Hops A-Z: H is for Humulus Lupulus

The Common Hop: species of the genus Humulus, the family Cannabaceae and the order Rosales. A native plant to Britain, Humulus lupulus var. lupulus is a perennial herbaceous plant with fast growing shoots, course-toothed leaves and flower clusters known as strobiles or cones. Inside those cones are bracts; in those bracts are glands covered in a powdery substance that are resinous and bitter and just what the brewer needs - lupulin.

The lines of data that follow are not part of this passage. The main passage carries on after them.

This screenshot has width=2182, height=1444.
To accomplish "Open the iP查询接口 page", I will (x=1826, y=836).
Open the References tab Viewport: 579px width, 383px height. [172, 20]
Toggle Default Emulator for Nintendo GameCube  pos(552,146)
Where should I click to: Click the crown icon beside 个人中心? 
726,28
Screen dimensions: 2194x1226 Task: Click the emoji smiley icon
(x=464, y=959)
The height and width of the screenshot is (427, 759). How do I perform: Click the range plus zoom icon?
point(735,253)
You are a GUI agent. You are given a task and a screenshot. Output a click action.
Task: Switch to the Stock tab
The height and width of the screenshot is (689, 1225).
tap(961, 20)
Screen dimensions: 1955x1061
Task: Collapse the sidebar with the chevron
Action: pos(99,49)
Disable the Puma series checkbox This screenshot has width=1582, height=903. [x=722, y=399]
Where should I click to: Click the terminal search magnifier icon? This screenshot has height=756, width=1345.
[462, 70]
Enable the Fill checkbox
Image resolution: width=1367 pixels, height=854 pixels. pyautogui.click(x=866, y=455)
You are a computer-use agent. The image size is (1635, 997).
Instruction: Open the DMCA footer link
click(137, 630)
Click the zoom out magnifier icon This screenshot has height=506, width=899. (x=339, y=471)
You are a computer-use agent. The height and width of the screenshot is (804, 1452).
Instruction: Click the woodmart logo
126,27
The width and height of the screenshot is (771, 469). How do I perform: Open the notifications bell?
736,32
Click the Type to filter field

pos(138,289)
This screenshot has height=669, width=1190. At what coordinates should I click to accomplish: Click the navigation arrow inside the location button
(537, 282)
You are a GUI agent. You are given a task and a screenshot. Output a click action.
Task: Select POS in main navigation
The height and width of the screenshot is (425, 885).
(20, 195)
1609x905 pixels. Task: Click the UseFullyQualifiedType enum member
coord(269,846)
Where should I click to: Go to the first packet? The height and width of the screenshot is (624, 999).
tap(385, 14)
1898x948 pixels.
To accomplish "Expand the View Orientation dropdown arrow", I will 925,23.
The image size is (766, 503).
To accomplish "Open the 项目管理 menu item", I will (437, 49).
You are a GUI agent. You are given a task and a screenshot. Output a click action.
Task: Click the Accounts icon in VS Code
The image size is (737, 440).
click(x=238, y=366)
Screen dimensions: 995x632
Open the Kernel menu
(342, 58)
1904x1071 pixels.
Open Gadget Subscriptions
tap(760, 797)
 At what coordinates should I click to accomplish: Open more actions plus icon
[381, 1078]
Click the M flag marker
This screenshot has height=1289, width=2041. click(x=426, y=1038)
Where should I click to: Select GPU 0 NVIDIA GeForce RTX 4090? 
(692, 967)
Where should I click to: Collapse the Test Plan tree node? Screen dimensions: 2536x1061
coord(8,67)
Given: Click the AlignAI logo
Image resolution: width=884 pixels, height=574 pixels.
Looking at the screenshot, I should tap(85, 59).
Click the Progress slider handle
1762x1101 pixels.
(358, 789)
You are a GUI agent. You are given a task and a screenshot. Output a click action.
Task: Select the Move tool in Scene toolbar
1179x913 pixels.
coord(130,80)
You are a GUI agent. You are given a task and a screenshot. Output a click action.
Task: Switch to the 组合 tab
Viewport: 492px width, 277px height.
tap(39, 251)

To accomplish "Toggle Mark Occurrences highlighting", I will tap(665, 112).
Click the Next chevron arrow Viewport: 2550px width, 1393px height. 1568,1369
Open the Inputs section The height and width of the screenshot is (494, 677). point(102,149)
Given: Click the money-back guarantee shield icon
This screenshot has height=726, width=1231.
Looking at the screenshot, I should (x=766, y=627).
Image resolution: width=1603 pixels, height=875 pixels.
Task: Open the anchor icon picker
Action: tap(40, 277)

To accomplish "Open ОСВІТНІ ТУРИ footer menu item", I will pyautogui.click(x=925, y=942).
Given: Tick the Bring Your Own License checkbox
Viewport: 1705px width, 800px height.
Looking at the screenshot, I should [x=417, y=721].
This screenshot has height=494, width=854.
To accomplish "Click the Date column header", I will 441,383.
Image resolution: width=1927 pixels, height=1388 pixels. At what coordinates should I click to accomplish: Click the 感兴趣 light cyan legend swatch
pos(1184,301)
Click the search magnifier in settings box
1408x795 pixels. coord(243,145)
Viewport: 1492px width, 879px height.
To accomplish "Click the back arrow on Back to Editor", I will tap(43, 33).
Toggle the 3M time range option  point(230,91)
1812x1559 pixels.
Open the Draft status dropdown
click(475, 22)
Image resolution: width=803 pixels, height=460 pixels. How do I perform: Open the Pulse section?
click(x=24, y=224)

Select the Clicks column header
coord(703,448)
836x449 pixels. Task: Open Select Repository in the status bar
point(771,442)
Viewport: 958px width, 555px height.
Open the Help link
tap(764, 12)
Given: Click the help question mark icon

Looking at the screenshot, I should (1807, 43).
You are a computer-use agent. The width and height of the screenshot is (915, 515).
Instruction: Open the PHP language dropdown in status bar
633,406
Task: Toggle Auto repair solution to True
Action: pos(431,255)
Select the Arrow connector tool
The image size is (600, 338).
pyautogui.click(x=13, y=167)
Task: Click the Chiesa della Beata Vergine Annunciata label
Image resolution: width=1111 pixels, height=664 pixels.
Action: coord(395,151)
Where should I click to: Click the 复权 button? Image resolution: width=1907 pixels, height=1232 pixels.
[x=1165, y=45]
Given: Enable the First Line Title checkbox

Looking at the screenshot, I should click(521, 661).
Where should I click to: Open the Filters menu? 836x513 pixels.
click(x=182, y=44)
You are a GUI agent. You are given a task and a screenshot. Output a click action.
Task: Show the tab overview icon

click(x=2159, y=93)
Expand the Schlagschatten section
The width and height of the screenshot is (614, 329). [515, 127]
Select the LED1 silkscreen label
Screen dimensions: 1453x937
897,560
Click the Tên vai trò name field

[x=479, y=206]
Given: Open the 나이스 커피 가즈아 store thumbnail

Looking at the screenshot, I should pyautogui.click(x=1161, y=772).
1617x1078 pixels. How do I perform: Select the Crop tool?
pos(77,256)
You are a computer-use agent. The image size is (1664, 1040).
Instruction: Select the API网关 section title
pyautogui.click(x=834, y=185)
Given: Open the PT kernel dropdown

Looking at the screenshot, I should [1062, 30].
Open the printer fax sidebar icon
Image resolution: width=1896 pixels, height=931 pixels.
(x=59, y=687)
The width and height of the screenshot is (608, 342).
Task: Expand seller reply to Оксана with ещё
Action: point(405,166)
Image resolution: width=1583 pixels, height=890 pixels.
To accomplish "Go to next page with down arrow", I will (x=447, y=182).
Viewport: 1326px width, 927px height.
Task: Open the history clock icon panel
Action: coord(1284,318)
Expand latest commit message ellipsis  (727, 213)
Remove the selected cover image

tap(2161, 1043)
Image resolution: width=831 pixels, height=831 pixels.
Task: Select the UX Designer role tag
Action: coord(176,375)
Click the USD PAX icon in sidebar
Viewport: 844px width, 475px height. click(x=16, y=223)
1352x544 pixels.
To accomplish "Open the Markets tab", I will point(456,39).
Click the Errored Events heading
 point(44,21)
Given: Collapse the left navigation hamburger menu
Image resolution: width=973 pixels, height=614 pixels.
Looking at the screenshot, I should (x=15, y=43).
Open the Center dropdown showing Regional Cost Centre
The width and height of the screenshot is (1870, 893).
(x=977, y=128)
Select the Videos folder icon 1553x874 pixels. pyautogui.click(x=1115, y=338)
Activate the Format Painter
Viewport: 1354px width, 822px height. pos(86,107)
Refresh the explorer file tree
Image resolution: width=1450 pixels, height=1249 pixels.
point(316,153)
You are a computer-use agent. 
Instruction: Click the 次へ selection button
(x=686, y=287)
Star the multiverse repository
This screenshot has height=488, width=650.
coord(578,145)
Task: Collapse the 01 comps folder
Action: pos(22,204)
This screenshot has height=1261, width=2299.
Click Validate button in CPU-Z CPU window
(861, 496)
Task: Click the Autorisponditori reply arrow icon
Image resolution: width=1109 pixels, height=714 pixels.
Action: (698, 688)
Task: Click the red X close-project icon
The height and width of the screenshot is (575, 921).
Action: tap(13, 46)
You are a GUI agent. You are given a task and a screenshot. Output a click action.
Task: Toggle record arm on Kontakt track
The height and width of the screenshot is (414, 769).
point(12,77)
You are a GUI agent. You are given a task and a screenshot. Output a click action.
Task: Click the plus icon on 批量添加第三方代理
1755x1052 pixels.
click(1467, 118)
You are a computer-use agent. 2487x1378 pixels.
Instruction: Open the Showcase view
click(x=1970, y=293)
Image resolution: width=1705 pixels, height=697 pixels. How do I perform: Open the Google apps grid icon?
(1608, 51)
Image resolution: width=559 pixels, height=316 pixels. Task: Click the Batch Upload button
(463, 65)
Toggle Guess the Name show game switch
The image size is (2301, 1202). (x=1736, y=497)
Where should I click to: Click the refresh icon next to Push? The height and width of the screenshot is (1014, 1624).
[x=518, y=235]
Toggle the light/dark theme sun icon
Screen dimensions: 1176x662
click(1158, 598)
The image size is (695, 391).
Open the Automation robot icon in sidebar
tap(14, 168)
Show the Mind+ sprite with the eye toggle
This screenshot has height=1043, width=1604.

Growing anywhere up to fifty feet, the hop bine is a stiff stem with hooked hairs enabling it to clutch and grow. It places roots up to four feet deep to allow for rapid vertical growth, often trained around poles to guide its growth. The flowers on each plant are either male or female (making it a dioecious species); it's the female plant that carries the sought-after cone.

As for that name - some say it derives from 'humus' as in rich, moist ground (not the dip that tastes like wallpaper paste). Lupulus is said to derive from the Latin for would (lupus); Pliny the Elder may or may not have said that it was named such because the plant 'strangled osiers like a wolf does to a sheep'. The word 'hop' itself seems to have a tortured etymology; perhaps Old English/Middle Dutch hoppe (or not), perhaps Anglo-Saxon hoppon (given as meaning 'to climb', so I'd like to believe it. Sounds too twee to me, though).

However it got its name, humulus lupulus is a plant that has been put to many uses, such as eating the shoots as if it were asparagus, dyeing cloth or as a herbalist remedy. I'm just glad that some bright spark had the idea of chucking a few into beer just so see what happens. As for who that was - that's another story.